### WHAT TO DO
Down to the last line, repeat the data below exactly.
(RECORDS TO USE begins)
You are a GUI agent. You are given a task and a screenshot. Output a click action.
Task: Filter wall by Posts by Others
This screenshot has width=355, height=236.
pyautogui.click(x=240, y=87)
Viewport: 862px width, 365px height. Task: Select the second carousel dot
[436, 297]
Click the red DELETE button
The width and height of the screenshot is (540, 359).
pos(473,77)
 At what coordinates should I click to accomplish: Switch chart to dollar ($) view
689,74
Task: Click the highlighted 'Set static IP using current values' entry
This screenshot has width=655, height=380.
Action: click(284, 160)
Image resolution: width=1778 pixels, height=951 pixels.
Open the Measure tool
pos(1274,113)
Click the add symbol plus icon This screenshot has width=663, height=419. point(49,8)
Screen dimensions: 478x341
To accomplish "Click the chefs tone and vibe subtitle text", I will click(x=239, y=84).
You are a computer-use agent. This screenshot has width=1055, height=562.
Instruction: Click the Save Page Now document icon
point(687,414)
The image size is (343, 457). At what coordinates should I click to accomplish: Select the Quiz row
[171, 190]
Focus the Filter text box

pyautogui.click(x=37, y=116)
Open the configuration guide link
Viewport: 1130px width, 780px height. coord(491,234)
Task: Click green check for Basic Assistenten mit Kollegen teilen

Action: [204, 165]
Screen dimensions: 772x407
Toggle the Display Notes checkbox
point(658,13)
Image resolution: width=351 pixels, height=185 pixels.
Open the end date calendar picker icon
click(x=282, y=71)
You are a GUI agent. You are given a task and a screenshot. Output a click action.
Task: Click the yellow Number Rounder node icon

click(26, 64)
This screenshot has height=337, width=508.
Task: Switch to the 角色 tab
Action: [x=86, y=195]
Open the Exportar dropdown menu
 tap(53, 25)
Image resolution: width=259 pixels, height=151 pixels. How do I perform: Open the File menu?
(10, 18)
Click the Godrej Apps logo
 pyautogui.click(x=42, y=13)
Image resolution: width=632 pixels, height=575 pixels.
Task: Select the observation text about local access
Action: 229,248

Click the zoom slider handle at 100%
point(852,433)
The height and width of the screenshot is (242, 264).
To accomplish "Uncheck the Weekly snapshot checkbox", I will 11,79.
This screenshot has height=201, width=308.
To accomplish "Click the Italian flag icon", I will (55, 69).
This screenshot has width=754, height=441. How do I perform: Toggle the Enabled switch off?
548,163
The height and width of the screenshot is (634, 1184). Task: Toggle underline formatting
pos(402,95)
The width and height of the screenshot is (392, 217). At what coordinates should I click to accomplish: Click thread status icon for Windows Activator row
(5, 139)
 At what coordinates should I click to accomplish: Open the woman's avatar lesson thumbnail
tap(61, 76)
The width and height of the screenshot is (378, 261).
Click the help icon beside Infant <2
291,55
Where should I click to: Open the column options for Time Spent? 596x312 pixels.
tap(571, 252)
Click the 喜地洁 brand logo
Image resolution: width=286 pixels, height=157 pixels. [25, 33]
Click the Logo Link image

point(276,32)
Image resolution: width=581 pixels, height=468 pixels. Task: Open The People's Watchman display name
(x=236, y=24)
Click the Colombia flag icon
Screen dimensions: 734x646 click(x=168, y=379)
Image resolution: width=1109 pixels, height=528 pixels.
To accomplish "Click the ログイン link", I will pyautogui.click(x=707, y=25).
(RECORDS TO USE ends)
### WORKED SOLUTION
You are a GUI agent. You are given a task and a screenshot. Output a click action.
Task: Filter wall by Posts by Others
This screenshot has width=355, height=236.
pyautogui.click(x=240, y=87)
Viewport: 862px width, 365px height. Task: Select the second carousel dot
[436, 297]
Click the red DELETE button
The width and height of the screenshot is (540, 359).
pos(473,77)
 At what coordinates should I click to accomplish: Switch chart to dollar ($) view
689,74
Task: Click the highlighted 'Set static IP using current values' entry
This screenshot has width=655, height=380.
Action: click(284, 160)
Image resolution: width=1778 pixels, height=951 pixels.
Open the Measure tool
pos(1274,113)
Click the add symbol plus icon This screenshot has width=663, height=419. point(49,8)
Screen dimensions: 478x341
To accomplish "Click the chefs tone and vibe subtitle text", I will click(x=239, y=84).
You are a computer-use agent. This screenshot has width=1055, height=562.
Instruction: Click the Save Page Now document icon
point(687,414)
The image size is (343, 457). At what coordinates should I click to accomplish: Select the Quiz row
[171, 190]
Focus the Filter text box

pyautogui.click(x=37, y=116)
Open the configuration guide link
Viewport: 1130px width, 780px height. coord(491,234)
Task: Click green check for Basic Assistenten mit Kollegen teilen

Action: [204, 165]
Screen dimensions: 772x407
Toggle the Display Notes checkbox
point(658,13)
Image resolution: width=351 pixels, height=185 pixels.
Open the end date calendar picker icon
click(x=282, y=71)
You are a GUI agent. You are given a task and a screenshot. Output a click action.
Task: Click the yellow Number Rounder node icon

click(26, 64)
This screenshot has height=337, width=508.
Task: Switch to the 角色 tab
Action: [x=86, y=195]
Open the Exportar dropdown menu
 tap(53, 25)
Image resolution: width=259 pixels, height=151 pixels. How do I perform: Open the File menu?
(10, 18)
Click the Godrej Apps logo
 pyautogui.click(x=42, y=13)
Image resolution: width=632 pixels, height=575 pixels.
Task: Select the observation text about local access
Action: 229,248

Click the zoom slider handle at 100%
point(852,433)
The height and width of the screenshot is (242, 264).
To accomplish "Uncheck the Weekly snapshot checkbox", I will 11,79.
This screenshot has height=201, width=308.
To accomplish "Click the Italian flag icon", I will (55, 69).
This screenshot has width=754, height=441. How do I perform: Toggle the Enabled switch off?
548,163
The height and width of the screenshot is (634, 1184). Task: Toggle underline formatting
pos(402,95)
The width and height of the screenshot is (392, 217). At what coordinates should I click to accomplish: Click thread status icon for Windows Activator row
(5, 139)
 At what coordinates should I click to accomplish: Open the woman's avatar lesson thumbnail
tap(61, 76)
The width and height of the screenshot is (378, 261).
Click the help icon beside Infant <2
291,55
Where should I click to: Open the column options for Time Spent? 596x312 pixels.
tap(571, 252)
Click the 喜地洁 brand logo
Image resolution: width=286 pixels, height=157 pixels. [25, 33]
Click the Logo Link image

point(276,32)
Image resolution: width=581 pixels, height=468 pixels. Task: Open The People's Watchman display name
(x=236, y=24)
Click the Colombia flag icon
Screen dimensions: 734x646 click(x=168, y=379)
Image resolution: width=1109 pixels, height=528 pixels.
To accomplish "Click the ログイン link", I will pyautogui.click(x=707, y=25).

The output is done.